I wanted to report back on our participation this Martin Luther King Day in a march and rally organized by One Million Moms for Gun Control to press the urgent case for federal gun control legislation.  Last weekend, we gathered with others in Brooklyn to make signs and I spent last night wrestling with duct tape and cardboard tubing to get the sign stable and sufficiently nonlethal for the NYPD.  The morning dawned about ten degrees colder than it has been, but it was not yet snowing - perfect demonstration weather!  I piled the layers on both of us, grabbed the sign, the snacks (forgot the water! damn), the metro cards, and headed off to meet other friends and kids on the C train to the assembly point for the march across the bridge.  A lot of kids, a lot of adults, some great homemade signs, some well-branded signs from One Million Moms, a bloody cold breeze off the East River.

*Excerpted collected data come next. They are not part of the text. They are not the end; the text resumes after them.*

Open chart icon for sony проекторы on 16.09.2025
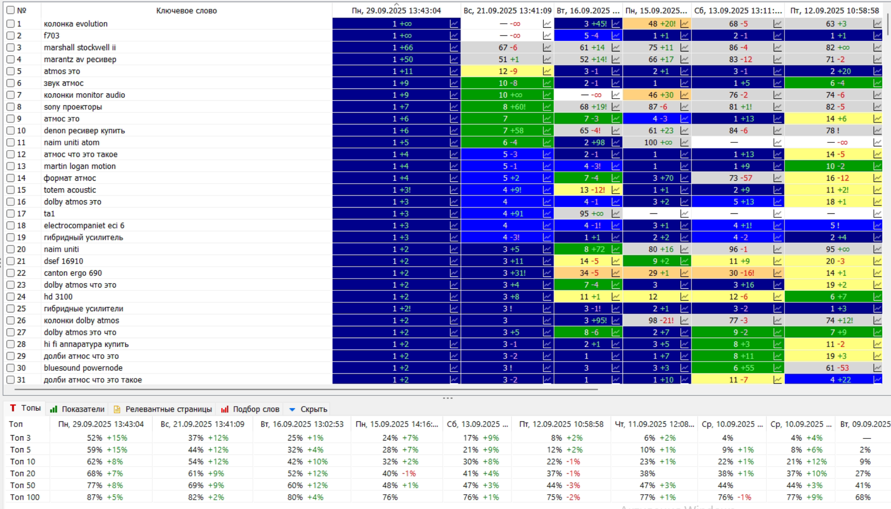This screenshot has height=509, width=891. point(616,107)
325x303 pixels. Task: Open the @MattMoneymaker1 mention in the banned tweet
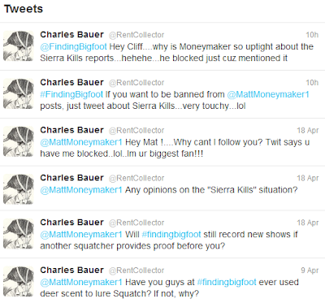point(268,94)
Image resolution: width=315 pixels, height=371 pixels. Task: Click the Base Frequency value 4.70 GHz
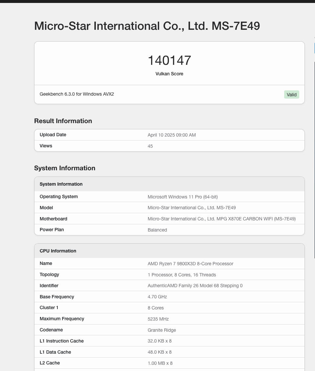point(157,297)
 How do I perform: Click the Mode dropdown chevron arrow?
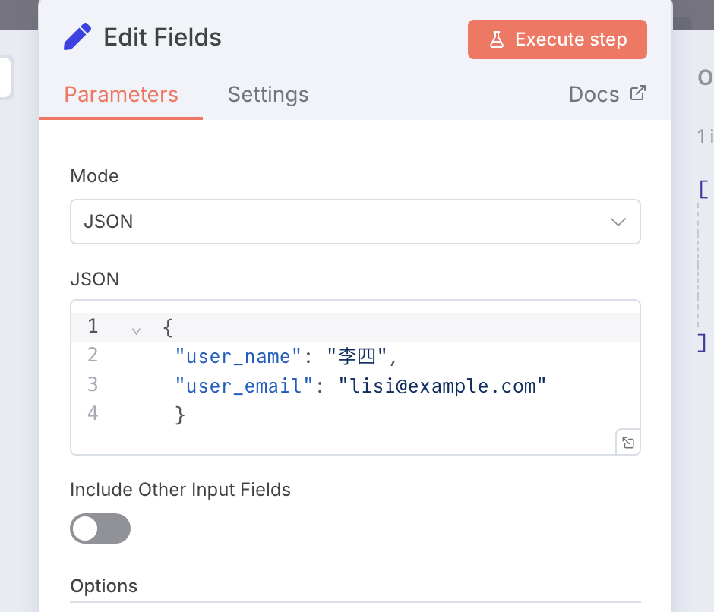coord(618,222)
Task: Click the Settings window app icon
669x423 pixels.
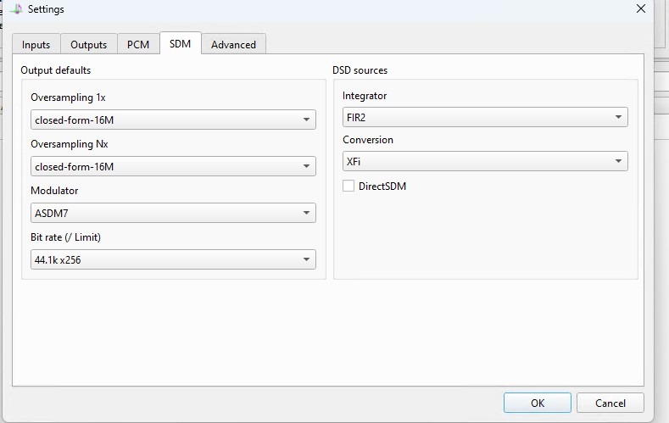Action: [16, 8]
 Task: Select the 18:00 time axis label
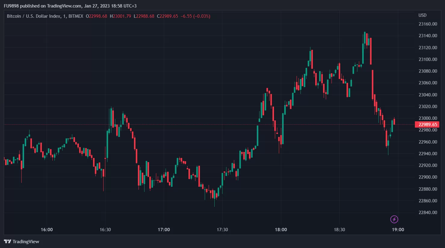pyautogui.click(x=281, y=230)
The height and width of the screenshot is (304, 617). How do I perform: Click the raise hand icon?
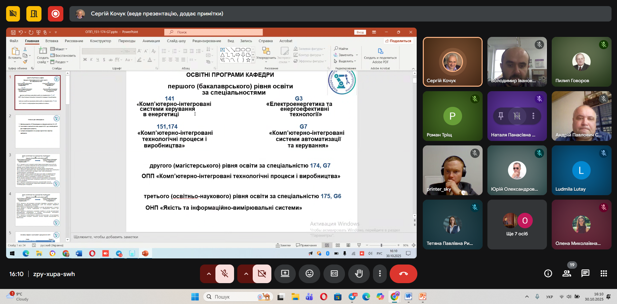tap(359, 274)
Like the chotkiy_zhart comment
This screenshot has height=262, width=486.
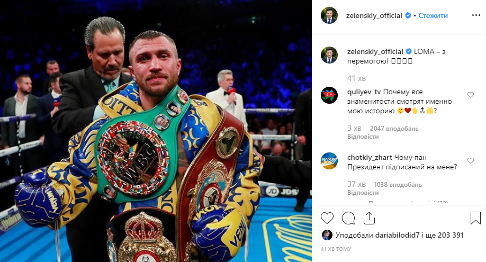point(471,160)
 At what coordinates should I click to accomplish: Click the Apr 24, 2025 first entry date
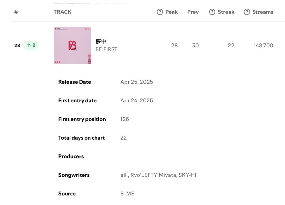coord(136,100)
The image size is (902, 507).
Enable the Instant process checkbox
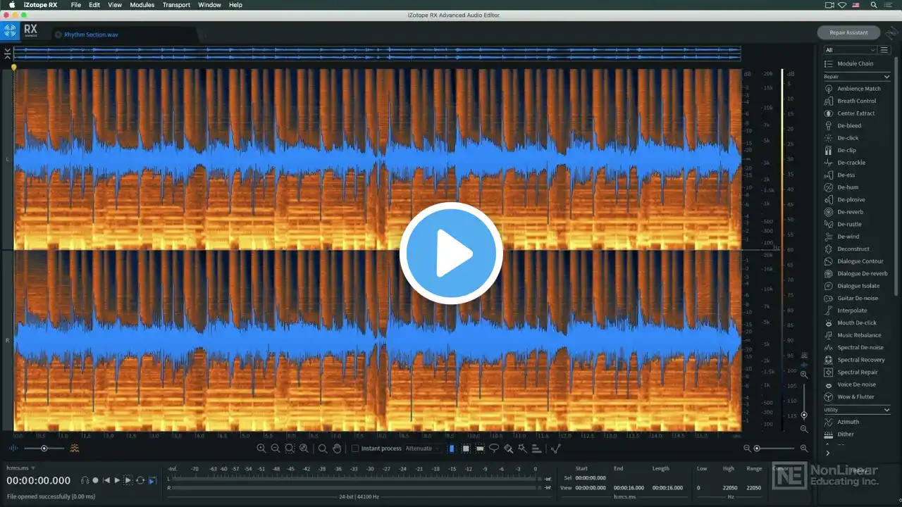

It was a bit tricky with all the kids to hit the right note - they were excited and there was an air of parade festivity with the banners and signs, and but the subject is a serious one, and among the marchers were those who had lost loved ones to gun violence.  In the end, it made sense to let them take it all in however they wanted, to get the hang of it.  They posed for pictures, thrust signs in the air, tried a bit to hear the speakers, and then bounced around waiting to go.

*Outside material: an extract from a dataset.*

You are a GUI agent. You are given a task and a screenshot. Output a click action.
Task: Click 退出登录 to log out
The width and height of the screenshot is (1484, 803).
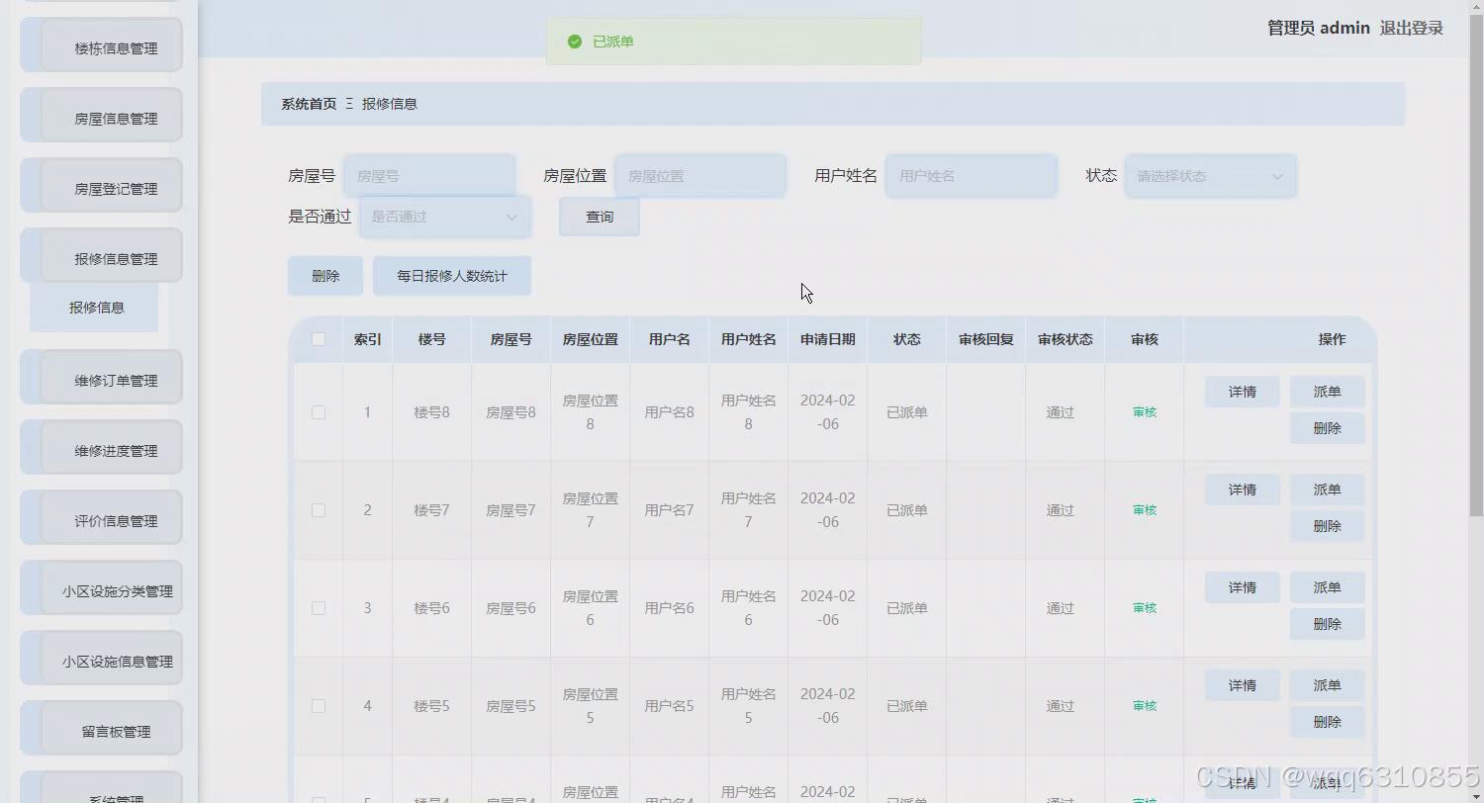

The procession over the Brooklyn Bridge began slowly (there were strollers to be hoisted up the narrow steps), but spread out over the bridge.  As we hit the Manhattan side of the bridge, the kids could wave their signs down at the cars on the entrance ramp and provoke some supportive (we hope) honking, which was satisfying.  By the time we looped around Chambers St., the troops were starting to wane and, well, whine.  Massed in narrow but thick crowd stretching back from the podium at the foot of the sidewalk bordering City Hall park, stamping cold feet and propping signs on our shoulders, we tried not to lose the momentum totally.  Suddenly, though, the sound system switched on loud and the speakers - Jackie Rowe-Adams from Harlem SAVE in particular - hit the cadence of a revival and an empowered call to action and the kids were transfixed, wide-eyed, thrilled, as if suddenly, in some way, they got it, got what it means to speak out, to call others to action, to take a stand.  I may be over-interpreting this, and will check back in with my child and the others to see how and what sunk in, but it still felt, in that moment exactly right, exactly why I wanted my daughter to be there.

With a quick stop off for some cocoa, we made it back to Brooklyn in time to catch most of President Obama's second inaugural address.  I made three kids sit there with me and watch, and I hope some of it sank in.  There was much in the speech that I admired - let the pundits tear it apart and parse the intimations of future policies.  On that first listen, I tried to keep us attuned to its big ideas, and though I don't go in for the trappings of patriotism, I liked it as an expression of American populist idealism, and grabbed this for the kids and their march today:

"You and I, as citizens, have the power to set this country’s course.

"You and I, as citizens, have the obligation to shape the debates of our time – not only with the votes we cast, but with the voices we lift in defense of our most ancient values and enduring ideals.

"Let each of us now embrace, with solemn duty and awesome joy, what is our lasting birthright. With common effort and common purpose, with passion and dedication, let us answer the call of history, and carry into an uncertain future that precious light of freedom. "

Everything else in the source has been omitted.